2016年4月 身体髪膚

20164月 身体髪膚
 
私は学生時代の2年間,大学所属の学生寮で過ごした.築50年以上の古い二階建ての木造家屋で廊下などは波打っていた.嘘か本当か,万一火災が起こっても消防署は消火活動のために出動しないとか,まことしやかに伝わっていた.ここに80名前後の学生達が住み,青春を謳歌していた.入寮選考をはじめ寮の運営は学生たちに任された完全な自治寮だった.各部屋は12畳の畳敷き,ここに4人が寝食を共にした.

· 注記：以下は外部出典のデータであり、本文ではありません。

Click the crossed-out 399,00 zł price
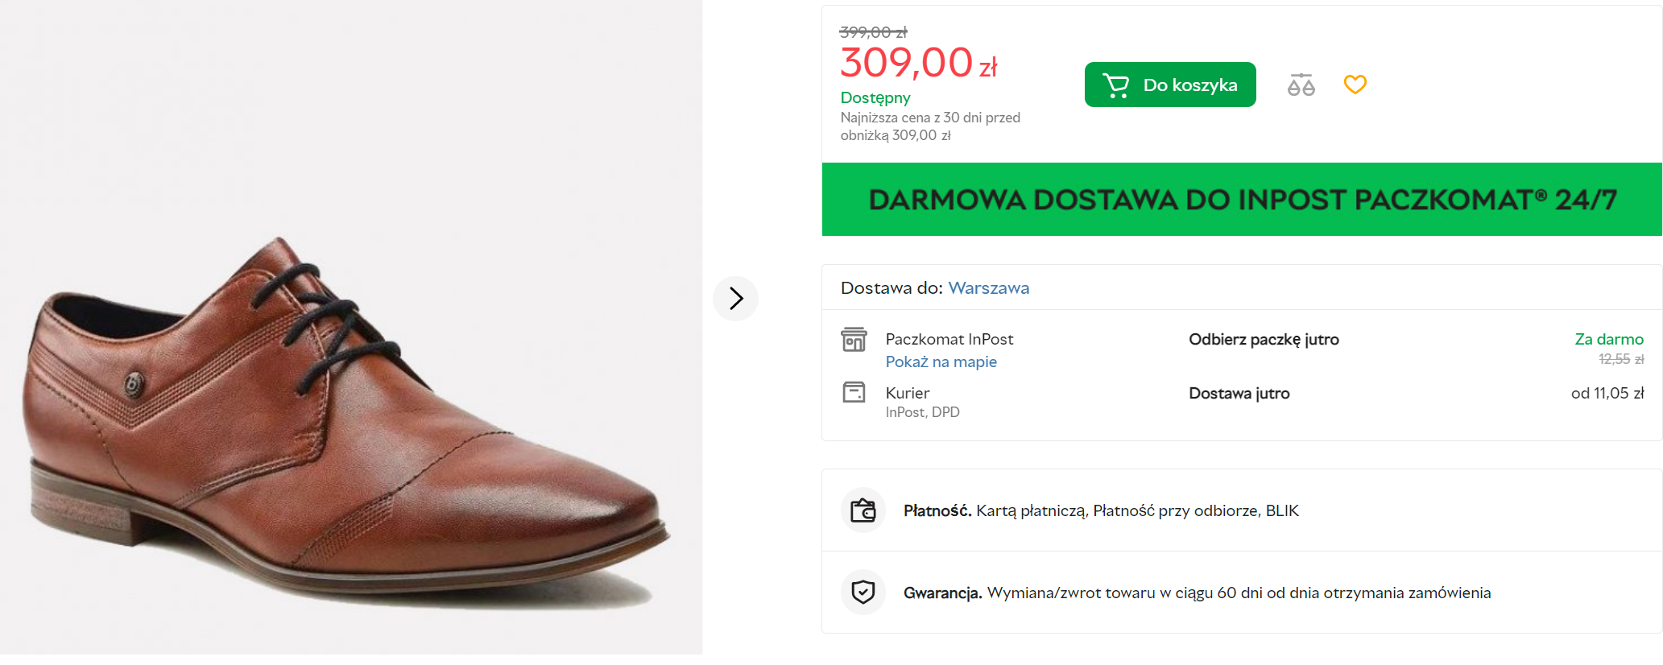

入寮間もないある朝,たぶん8時過ぎころ目を覚まし,これでは1限に間に合わないななどとぼんやり考え,何気なく天井を見上げると墨痕鮮やかに太い文字で“身体髪膚(しんたいほっぷ)これを父母に受く.あえて起床せざるは孝の始めなり”と書いてあった.人の身体はすべて父母から授かったものであるから,朝早く起きず,朝寝坊するのが親孝行の始まりであるというのである.この文章は誤りで,原文は中国の古い書物「孝経」にあり,“起床”は“毀傷,きしょう”が正しい.すなわち,人の身体はすべて父母から授かったものであるから,傷つけない ようにするのが親孝行の始めであるというのである.誰か,茶目っ気のある学生が上記のように読み替えて書いたのである.これをよいことに,私も時間割の組み立ての際,必修科目以外は1限の講義は取らないようにした.私は理学部だったが,当時理学部卒学生は非常な就職難で教育免許を取るよう勧められていた.これに必要な科目,日本国憲法,教育原理等は土曜日の授業が多かった.教師にならなくてもいいやとこれらの科目はスキップし,学生のころから早々と土,日の連休とした.それがどうしたわけか,大学教員になってしまった.不思議なことに高校教員までは教育免許証が必要なのであるが,大学教員にはそのような資格が不要なのである.最近はさすがに理工系の場合,学位を必要条件とする大学が多くなった.もう,その他は忘れてしまったが,天井板には先輩たちが暇に任せて書いたいろんな文章の断片やや文句の落書きがあった.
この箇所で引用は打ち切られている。